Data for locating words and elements
--*--

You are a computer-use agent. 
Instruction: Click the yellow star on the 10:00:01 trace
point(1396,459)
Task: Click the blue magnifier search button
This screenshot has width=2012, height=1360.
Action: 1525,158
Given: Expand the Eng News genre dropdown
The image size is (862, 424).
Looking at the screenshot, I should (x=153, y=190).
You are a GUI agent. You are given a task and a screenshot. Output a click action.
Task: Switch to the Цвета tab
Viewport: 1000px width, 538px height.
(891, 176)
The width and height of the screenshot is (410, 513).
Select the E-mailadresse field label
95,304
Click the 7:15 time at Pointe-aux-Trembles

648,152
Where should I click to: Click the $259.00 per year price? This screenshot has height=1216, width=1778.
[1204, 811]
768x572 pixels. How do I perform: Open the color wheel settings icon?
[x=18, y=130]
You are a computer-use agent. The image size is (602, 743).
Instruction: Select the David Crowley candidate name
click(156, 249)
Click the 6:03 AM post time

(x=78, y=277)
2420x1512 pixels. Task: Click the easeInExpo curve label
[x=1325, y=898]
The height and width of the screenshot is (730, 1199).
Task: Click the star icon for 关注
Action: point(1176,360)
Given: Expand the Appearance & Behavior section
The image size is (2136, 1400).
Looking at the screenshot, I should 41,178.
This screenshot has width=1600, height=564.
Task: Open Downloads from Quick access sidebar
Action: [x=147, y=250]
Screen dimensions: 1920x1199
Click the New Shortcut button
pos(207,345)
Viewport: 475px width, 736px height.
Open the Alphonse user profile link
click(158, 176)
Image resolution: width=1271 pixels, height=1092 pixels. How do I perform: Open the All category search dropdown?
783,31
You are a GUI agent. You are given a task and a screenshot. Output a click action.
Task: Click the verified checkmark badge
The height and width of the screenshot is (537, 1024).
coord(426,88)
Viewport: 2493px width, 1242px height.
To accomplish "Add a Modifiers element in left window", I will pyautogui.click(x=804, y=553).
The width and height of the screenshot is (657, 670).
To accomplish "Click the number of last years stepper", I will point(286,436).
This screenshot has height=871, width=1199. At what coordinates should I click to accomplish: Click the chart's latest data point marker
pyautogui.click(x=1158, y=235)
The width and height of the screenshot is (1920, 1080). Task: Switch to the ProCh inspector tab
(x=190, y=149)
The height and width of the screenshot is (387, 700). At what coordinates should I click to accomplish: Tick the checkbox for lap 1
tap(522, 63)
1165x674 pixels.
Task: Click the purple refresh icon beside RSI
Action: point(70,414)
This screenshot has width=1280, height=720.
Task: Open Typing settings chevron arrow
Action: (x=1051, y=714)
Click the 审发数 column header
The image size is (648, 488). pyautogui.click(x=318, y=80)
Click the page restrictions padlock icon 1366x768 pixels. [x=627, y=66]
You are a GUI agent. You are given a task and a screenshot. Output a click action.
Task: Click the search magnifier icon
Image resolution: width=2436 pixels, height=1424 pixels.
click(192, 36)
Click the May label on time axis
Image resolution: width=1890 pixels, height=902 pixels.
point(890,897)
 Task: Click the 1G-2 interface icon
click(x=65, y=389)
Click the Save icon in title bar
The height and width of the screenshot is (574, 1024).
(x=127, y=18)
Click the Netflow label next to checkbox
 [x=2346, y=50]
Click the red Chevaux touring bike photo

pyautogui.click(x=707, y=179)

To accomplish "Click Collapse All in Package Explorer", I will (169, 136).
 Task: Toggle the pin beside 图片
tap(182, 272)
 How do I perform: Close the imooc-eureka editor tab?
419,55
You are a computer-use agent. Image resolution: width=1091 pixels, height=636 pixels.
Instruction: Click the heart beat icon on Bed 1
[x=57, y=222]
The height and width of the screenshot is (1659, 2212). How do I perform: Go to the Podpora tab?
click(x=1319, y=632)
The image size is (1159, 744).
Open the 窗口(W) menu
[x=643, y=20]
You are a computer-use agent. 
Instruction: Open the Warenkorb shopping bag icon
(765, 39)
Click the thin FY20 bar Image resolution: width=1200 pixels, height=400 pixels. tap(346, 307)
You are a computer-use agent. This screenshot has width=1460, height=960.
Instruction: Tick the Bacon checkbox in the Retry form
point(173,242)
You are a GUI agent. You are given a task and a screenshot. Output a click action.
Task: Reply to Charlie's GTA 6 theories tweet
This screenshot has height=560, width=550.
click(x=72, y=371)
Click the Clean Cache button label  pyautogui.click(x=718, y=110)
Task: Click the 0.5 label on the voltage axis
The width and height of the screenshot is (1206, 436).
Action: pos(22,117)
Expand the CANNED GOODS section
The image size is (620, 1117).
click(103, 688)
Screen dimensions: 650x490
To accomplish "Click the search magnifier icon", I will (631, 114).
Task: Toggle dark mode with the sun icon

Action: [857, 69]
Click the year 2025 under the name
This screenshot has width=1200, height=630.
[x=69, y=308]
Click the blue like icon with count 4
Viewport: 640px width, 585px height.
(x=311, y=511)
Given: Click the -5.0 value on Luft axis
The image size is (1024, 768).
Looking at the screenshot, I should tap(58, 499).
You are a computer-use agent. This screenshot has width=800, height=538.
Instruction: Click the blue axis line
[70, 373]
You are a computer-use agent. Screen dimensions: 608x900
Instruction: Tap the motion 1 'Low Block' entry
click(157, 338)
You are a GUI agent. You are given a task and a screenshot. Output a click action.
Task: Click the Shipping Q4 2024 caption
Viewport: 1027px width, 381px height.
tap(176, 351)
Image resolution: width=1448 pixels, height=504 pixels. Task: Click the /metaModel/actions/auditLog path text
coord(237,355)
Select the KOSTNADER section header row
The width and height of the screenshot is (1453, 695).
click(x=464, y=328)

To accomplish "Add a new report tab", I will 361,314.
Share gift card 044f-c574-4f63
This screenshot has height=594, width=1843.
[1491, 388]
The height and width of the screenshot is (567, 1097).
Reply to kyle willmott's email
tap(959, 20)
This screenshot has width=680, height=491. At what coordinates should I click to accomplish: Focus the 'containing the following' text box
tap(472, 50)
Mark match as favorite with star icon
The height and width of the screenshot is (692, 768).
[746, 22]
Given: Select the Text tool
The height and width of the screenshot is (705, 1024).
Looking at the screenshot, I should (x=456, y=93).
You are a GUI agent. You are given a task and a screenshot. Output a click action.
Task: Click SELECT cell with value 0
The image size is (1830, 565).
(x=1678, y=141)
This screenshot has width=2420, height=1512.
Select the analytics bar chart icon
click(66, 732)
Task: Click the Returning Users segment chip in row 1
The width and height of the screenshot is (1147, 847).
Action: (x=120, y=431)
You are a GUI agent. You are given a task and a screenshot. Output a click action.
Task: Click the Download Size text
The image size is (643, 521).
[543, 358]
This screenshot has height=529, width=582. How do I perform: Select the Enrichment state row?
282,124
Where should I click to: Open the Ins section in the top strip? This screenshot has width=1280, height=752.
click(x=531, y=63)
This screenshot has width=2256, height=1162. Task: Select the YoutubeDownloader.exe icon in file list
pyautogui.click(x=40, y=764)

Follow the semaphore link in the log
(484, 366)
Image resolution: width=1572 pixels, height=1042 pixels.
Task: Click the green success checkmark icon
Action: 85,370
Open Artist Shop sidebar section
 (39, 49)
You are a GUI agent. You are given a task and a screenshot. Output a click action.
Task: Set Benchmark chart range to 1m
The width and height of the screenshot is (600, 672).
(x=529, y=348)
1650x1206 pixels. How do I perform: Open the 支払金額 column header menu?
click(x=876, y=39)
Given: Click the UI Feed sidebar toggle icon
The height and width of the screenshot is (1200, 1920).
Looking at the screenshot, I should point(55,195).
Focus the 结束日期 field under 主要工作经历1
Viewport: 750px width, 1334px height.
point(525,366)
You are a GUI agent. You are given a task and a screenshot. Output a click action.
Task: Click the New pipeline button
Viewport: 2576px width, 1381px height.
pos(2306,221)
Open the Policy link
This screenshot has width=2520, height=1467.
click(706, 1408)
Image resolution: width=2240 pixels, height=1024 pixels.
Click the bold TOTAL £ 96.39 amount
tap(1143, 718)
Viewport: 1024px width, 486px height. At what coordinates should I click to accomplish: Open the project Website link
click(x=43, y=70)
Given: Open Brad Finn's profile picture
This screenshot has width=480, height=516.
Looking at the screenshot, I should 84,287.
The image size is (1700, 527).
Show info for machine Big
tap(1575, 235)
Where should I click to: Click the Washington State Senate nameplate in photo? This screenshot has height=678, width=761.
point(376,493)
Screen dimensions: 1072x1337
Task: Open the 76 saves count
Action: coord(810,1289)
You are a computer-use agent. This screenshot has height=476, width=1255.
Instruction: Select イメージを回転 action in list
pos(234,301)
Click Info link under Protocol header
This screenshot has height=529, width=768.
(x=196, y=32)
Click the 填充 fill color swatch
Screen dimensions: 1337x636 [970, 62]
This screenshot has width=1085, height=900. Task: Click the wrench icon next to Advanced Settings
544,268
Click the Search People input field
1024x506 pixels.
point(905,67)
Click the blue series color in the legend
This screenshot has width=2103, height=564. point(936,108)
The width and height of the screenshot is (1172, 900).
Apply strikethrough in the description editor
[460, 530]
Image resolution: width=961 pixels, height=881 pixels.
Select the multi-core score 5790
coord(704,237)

--*--

## Challenge
In the part of the material that opens with the line containing "Click the page" and closes with the line containing "point(890,897)", swap "padlock" for "lock". Give back only those lines, with everything else left as it is.

## Written solution
Click the page restrictions lock icon 1366x768 pixels. [x=627, y=66]
You are a GUI agent. You are given a task and a screenshot. Output a click action.
Task: Click the search magnifier icon
Image resolution: width=2436 pixels, height=1424 pixels.
click(192, 36)
Click the May label on time axis
Image resolution: width=1890 pixels, height=902 pixels.
point(890,897)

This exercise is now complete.